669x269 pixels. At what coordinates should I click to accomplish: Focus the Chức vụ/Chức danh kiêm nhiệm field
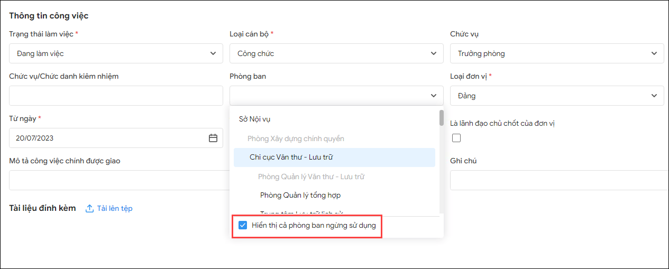116,96
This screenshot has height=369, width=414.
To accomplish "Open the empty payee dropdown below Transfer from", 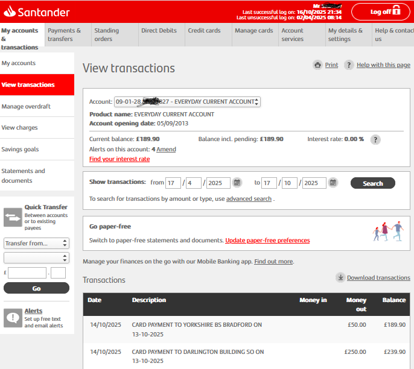I will click(x=36, y=258).
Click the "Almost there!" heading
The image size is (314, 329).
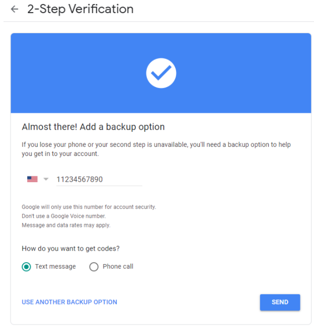click(93, 127)
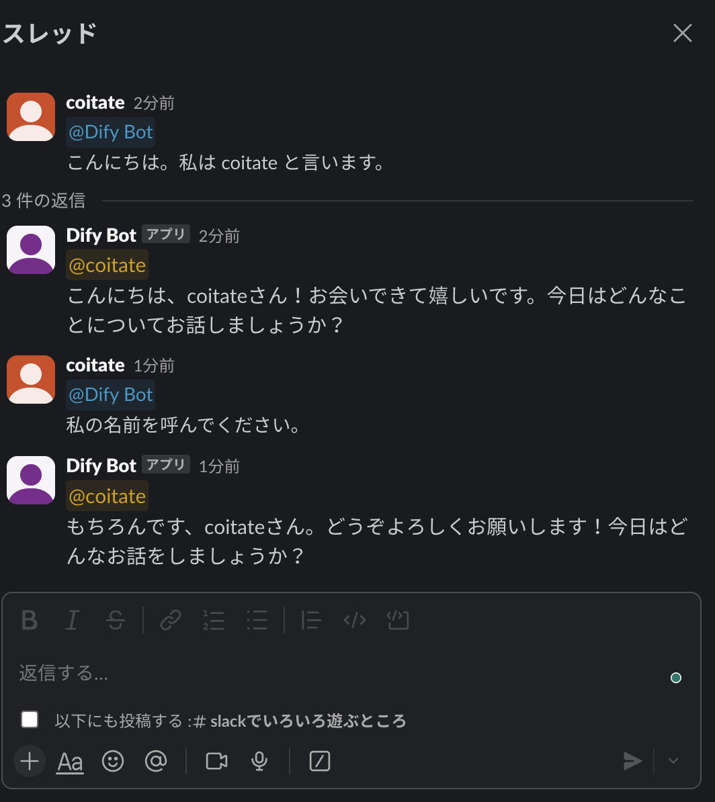Toggle the text formatting bar with Aa
The image size is (715, 802).
click(70, 761)
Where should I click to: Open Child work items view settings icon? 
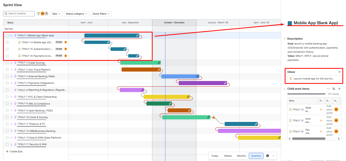[x=334, y=89]
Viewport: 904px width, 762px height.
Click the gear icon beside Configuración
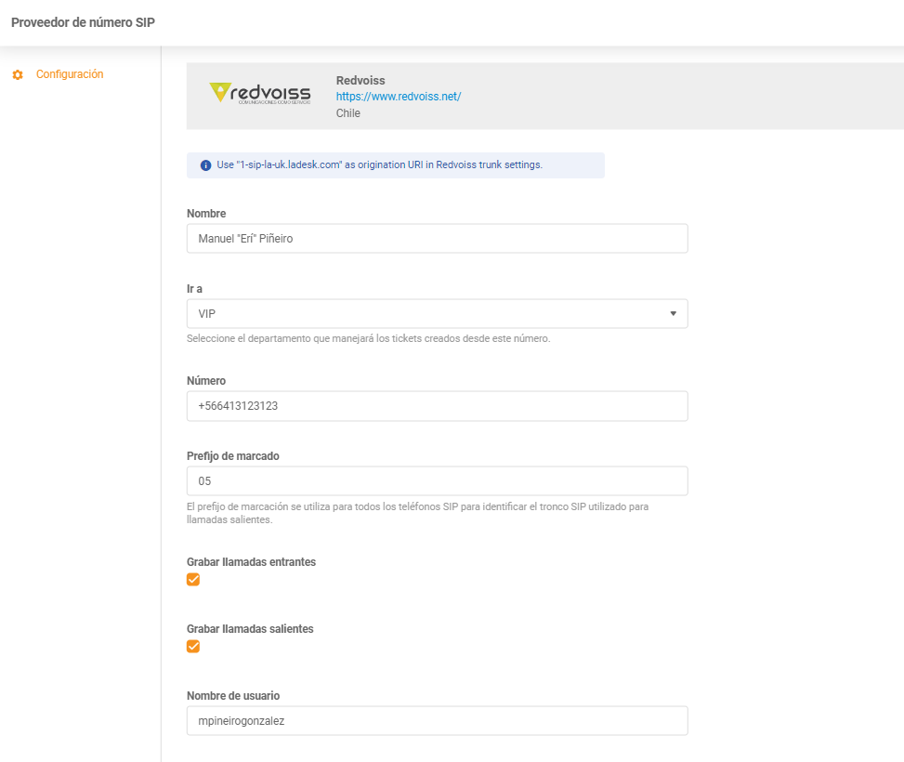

= = = = =

WHAT NEEDS TO BE DONE:
Check every line of the records above for the string "height". Copy those that hold it.

WRITTEN ANSWER:
This screenshot has height=369, width=414.
Viewport: 904px width, 762px height.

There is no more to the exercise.